Daniel Hoffmann-Gill said...

First off Rachel, glad you dealt with anon's nonsense before I waded in all cack-handed and may even have swore at them.

Second-up, I watched it Phil and was grateful for all the counter evidence is gave me when debating with tin foil hat wearing loons that frequent the Internet.

Anonymous said...

The thing is that the archives of history are full of Governments doing daft conspiracy-like things and each time one of these daft things emerge from archival research, it gives conspiracy theorists another plausible scenario. If the Government didn't do dumb things to begin with, then conspiracy theorists would be easier to debunk.

Vengeance and Fashion said...

Anon - I forget the figures, but I think that most CCTV produce images too useless for use in criminal justice proceedings. No surprise that the images of the suicide bombers were less than perfect.

None of the above said...

If you believed a word of the theory as detailed in the documentary, then you must be so retarded that there is no solution to your condition.

If you still believe the theory after it after it was shown to have been made by a middle-aged man called John from Ireland who thinks he's Jesus and worked with a holocaust denier on several parts of the film, then well, I don't know. What do we with do with suck fuckwitted morons?

As for the leader of the mosque, there must be someone more intelligent in the whole of Birmingham?

Religion. It's enough to make you give up.

Daniel Hoffmann-Gill said...

Spot on that man above!

Charlie Marks said...

Watched the documentary, but didn't give it my full attention. Felt it was a bit too easy to go after people who believe they're Jesus or deny the Holocaust, because that rather ignores why the conspiracy theory is widely accepted amongst particular groups in society.

The government was warned that a likely response to the invasion of Iraq would be the increased threat of a domestic terror attack, yet even after the atrocity took place and it was revealed by one of the bombers in his "martyrdom" video that it was in response to the war, there's been complete denial that the two are linked.

Blair didn't even wait until the investigation had concluded - he went ahead and pronounced it was done by Muslims. This, alongside the police actions against young Muslim men - most of whom have not been charged let alone convicted - has helped to plant doubts in people's minds.

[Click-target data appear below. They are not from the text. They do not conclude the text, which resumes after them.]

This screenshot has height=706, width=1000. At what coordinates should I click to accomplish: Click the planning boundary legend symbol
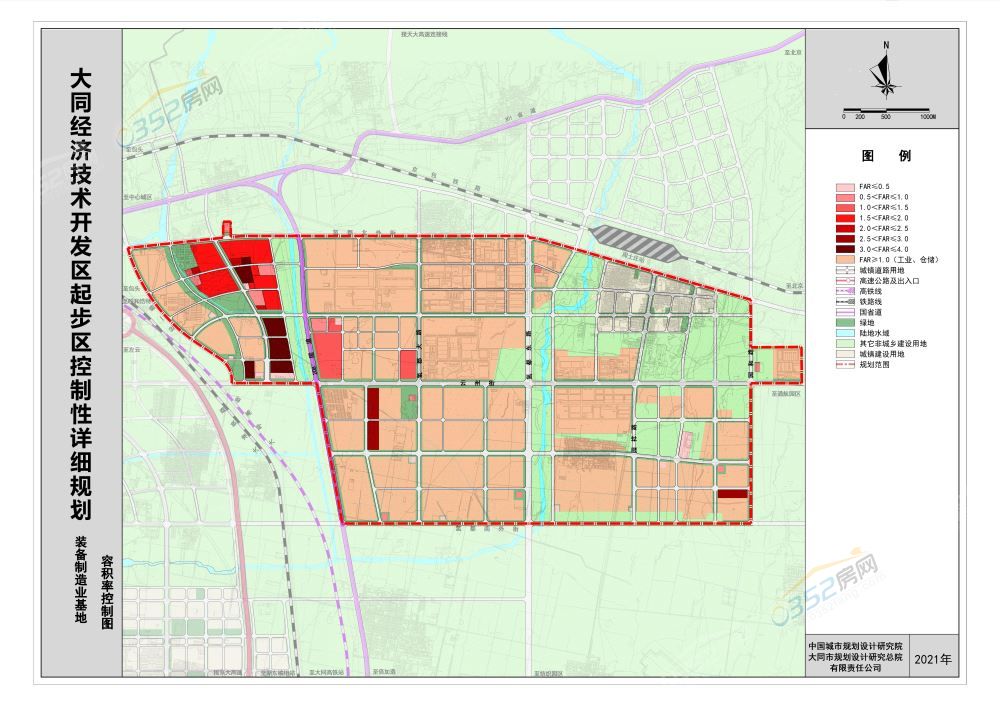(x=846, y=364)
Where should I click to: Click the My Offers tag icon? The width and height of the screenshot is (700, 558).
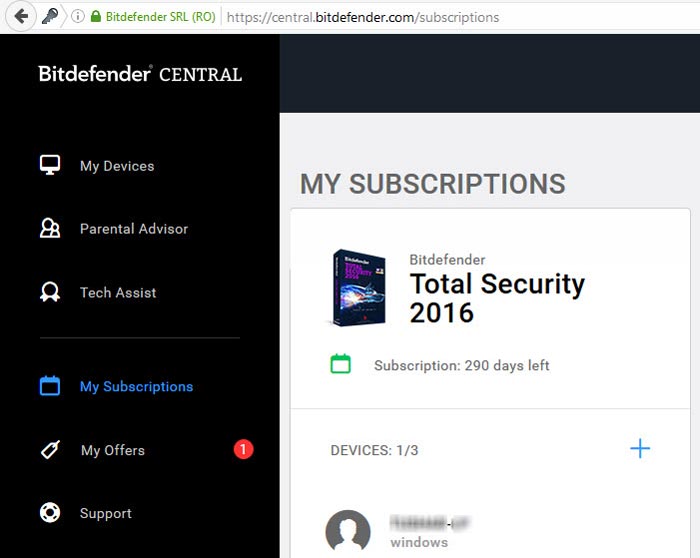pos(50,450)
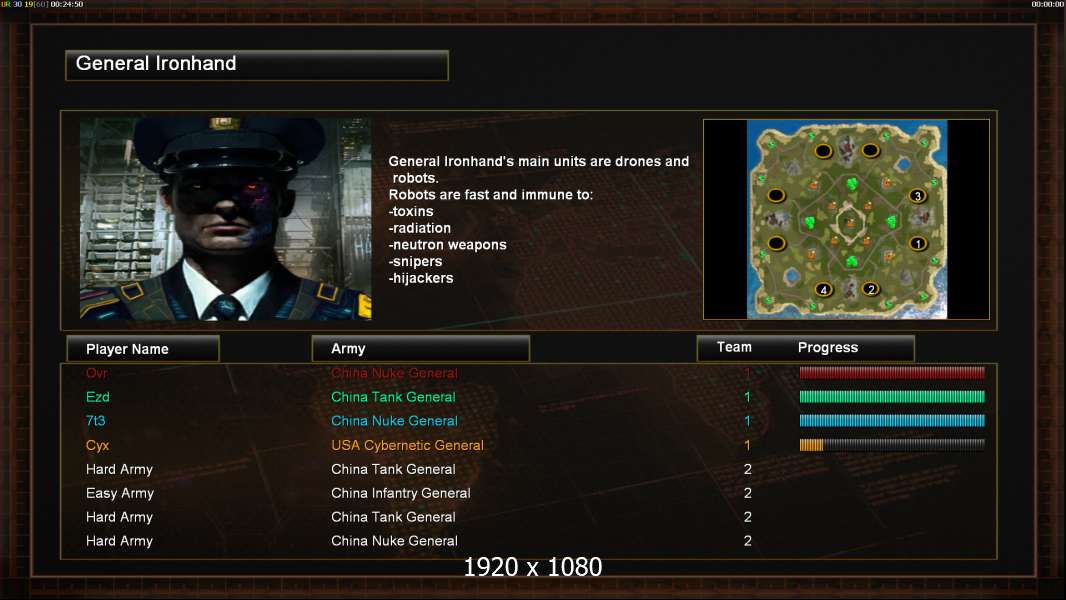Click Ezd's green loading progress bar
The height and width of the screenshot is (600, 1066).
click(892, 397)
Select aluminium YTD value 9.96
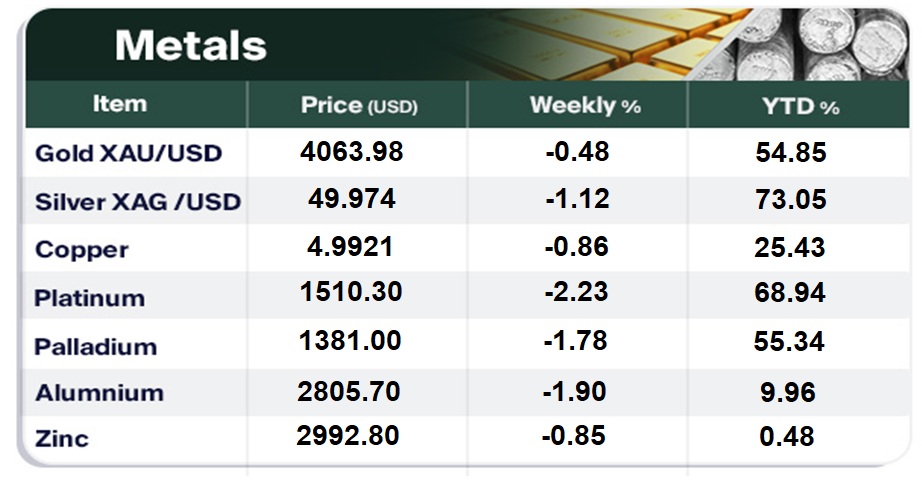The image size is (922, 504). (785, 390)
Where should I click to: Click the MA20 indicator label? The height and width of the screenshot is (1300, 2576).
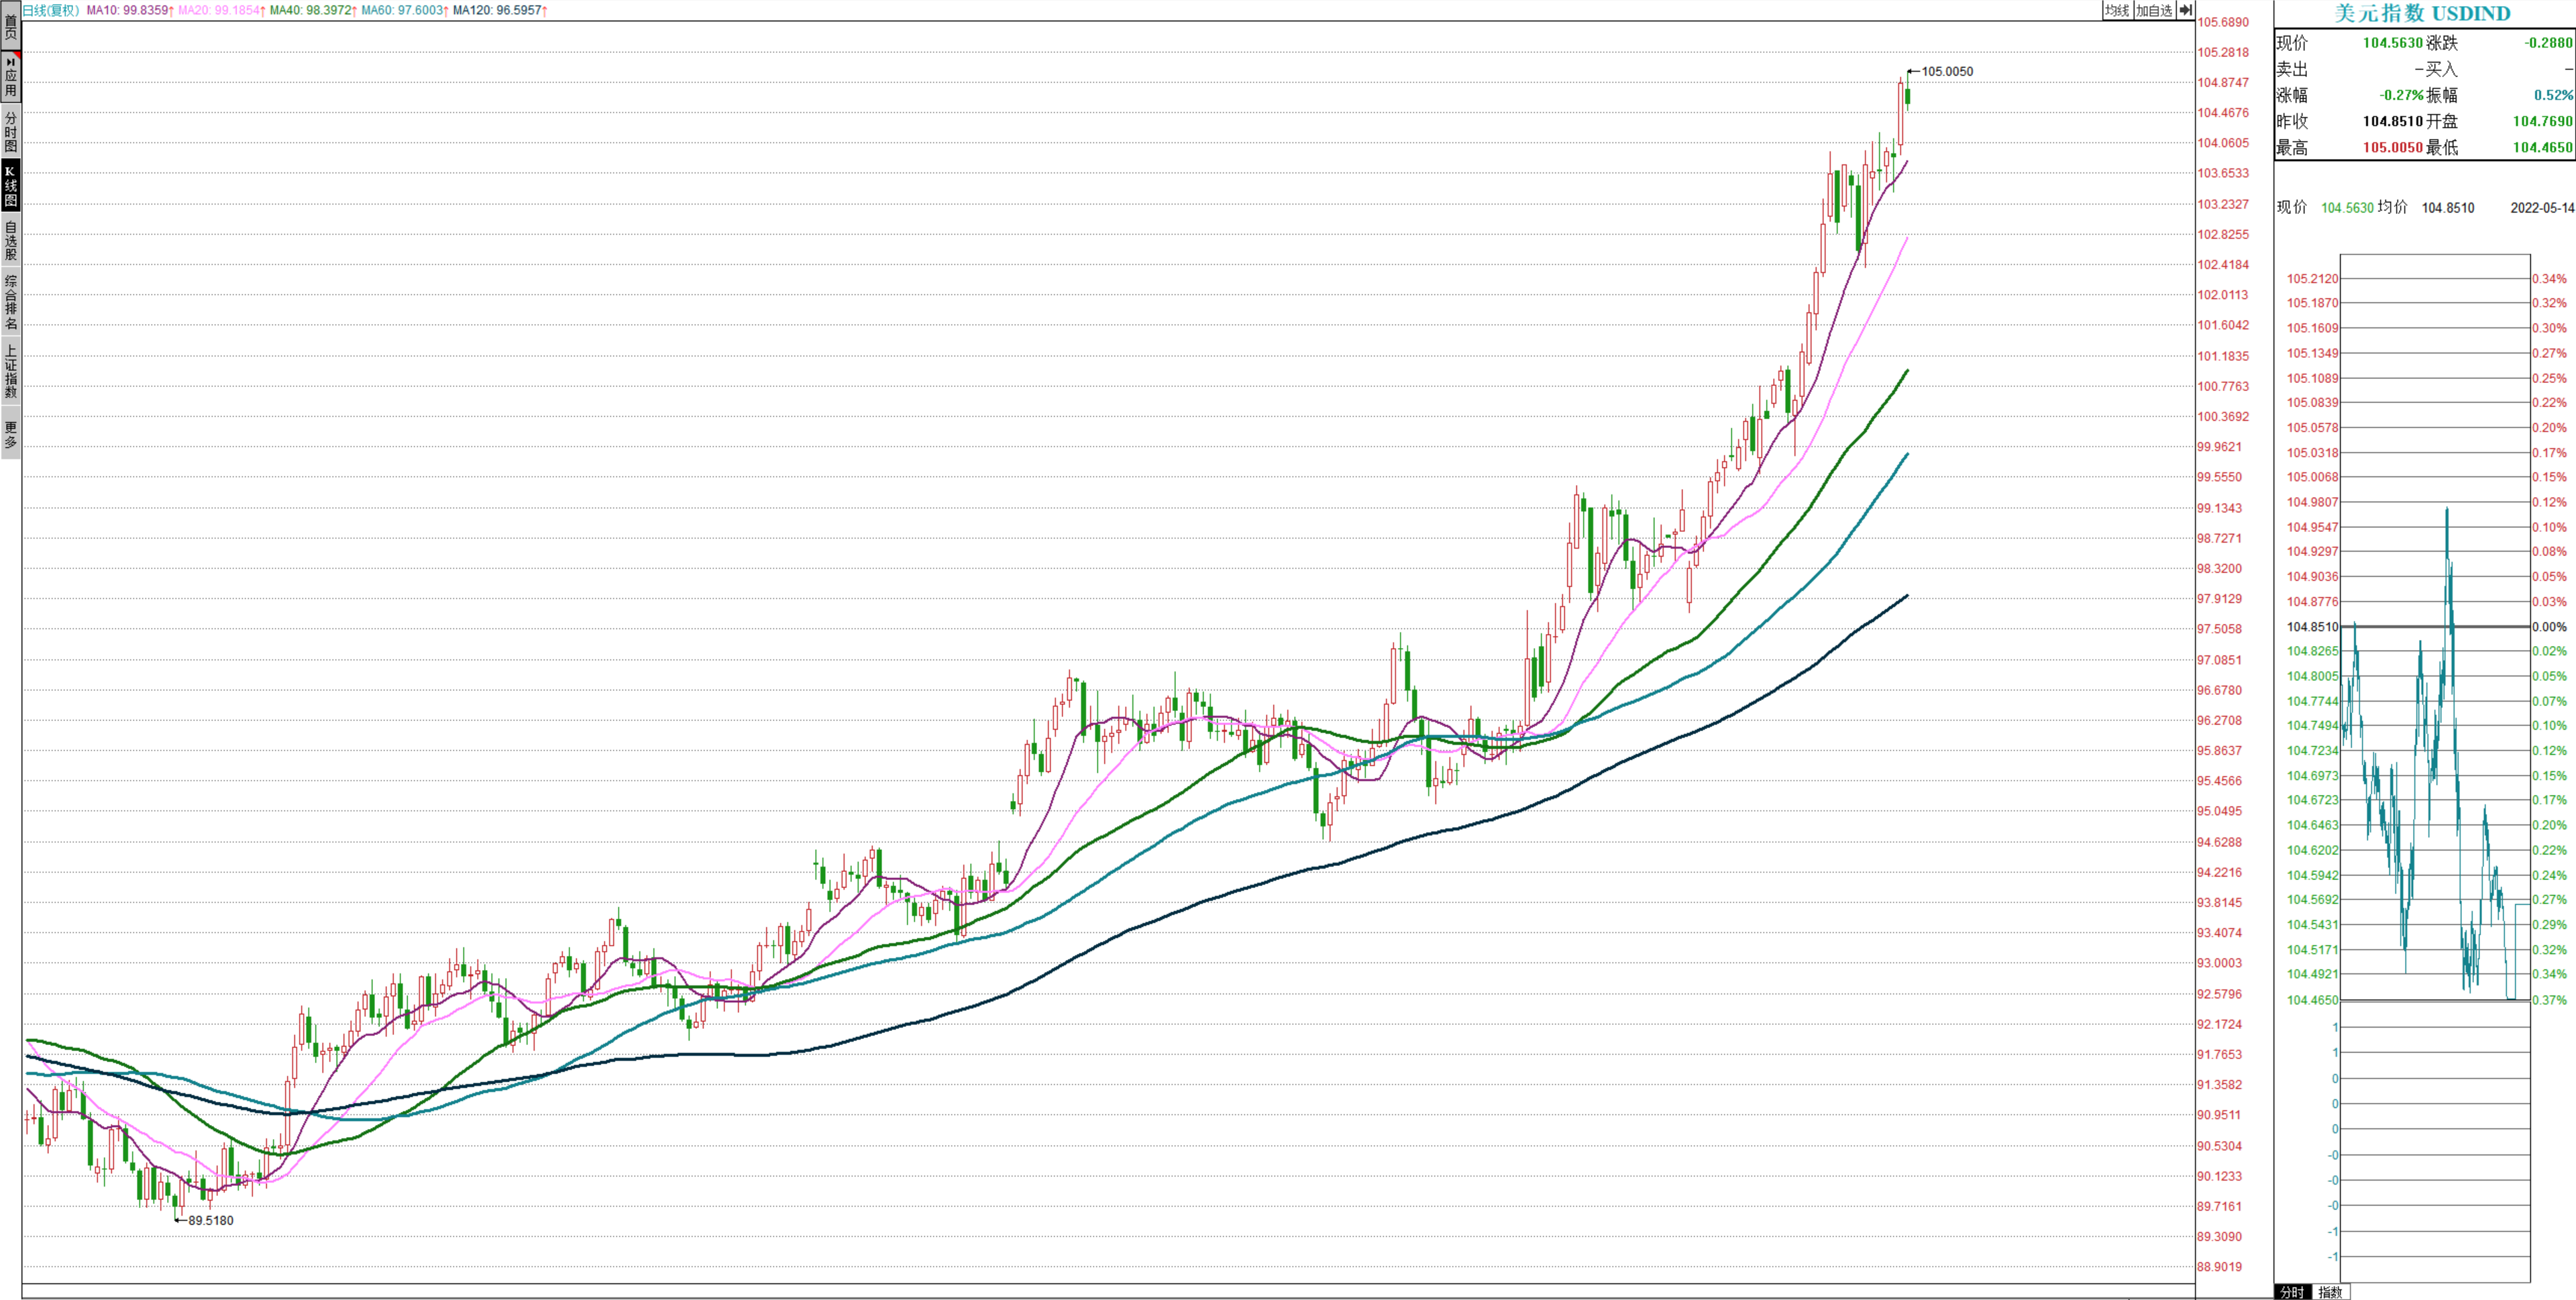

We should have had an official by independent inquiry into how this atrocity took place. A court case couldn't take place, obviously, but an inquiry would have revealed the full details of what happened - rather than a drip-drip of revelations, like the fact the four were not "clean skins".

But this was resisted because the government feared that it would intrude too much on the activities of the security services. Perhaps it was for the same reason they have avoided an inquiry on the war in Iraq - the evidence would emerge that the government lied us into a war of choice, and as a result we are at increased risk of attack from terrorists.

Clearly the intense focus on Muslims helps solidify support for the government's foreign policy, but that doesn't mean the focus need be on Islam. Thirty years ago it was Irish youths being picked up under suspicion of terrorism. No doubt if the inhabitants of Iraq or Afghanistan were of another faith, we would have intense scrutiny on co-religionists living in the UK.

Daniel Hoffmann-Gill said...

I don't know, I thought they went after the knowledge vacuum that enabled the daft tinfoil hat wearing nonsense to garner support. Also, some people so desperately wanted to buy it.

As for exposing the new Jesus thing and that one of the mentalisits was a Holocaust denier, that's all fair, you have to credit the quality of the source, not all sources are of equal value.

sackcloth and ashes said...

'If the Government didn't do dumb things to begin with, then conspiracy theorists would be easier to debunk'.

Newsflash: conspiracy theories like 7/7 are easy to debunk because their proponents have no evidence to prove their claims, and resort to either misrepresenting or distorting the evidence in order to push their case.

It's got nothing to do with goverment deceit (whether over Suez, Rainbow Warrior etc), it's whether you are fabricating your claims. And the 7/7 truthers (who also seem to include Holocaust deniers and 9/11 nuts) are definitely telling porkies.